Stay-At-Home Mom Turned iPhone App Guru

Cincinnati.com:

Move over Chad Ochocinco. There’s a new iPhone sheriff in town – a stay-at-home mom of six who has taught herself how to program applications herself.

Now, Crysta Pleatman has successfully launched eight applications for Apple’s and AT&T’s popular device, with more on the way.

“This was just so new when it launched that I felt I had to be a part of it,” says the energetic 39-year-old. “I had been looking to get back into the working world and then this came along. And it’s perfect – I can set up my kids and then program away. I feel like I have found my calling.”

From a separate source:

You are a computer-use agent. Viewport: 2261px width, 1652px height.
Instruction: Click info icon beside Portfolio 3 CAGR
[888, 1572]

And that is becoming increasingly common, says Michael Chang, chief executive officer of San Francisco-based Greystripe, a mobile online advertising network that recently studied so-called “iPhone moms” and their impact on the market.

Pleatman herself stared with a simple game for toddler’s to help distract her own kids – complete with choices for boys (Army men and balls) and girls (mermaids and princesses). Now she has branched out into apps that help teens and parents decide the appropriate punishments/groundings for wrongdoing, as well as tests to help self-diagnose attention deficit disorder and autism.

But in her year-long process, Pleatman also finds herself in the plight of many independent developers. She has rung up nearly $100,000 in costs (mainly on credit cards), hiring and then firing a development firm and finally settling on a programmer in China to help her with the heavy lifting, even as her revenues to date haven’t hit $500. This is common, according to a recent study by Forrester Research that said a good application can cost anywhere from $20,000 to $150,000 to develop.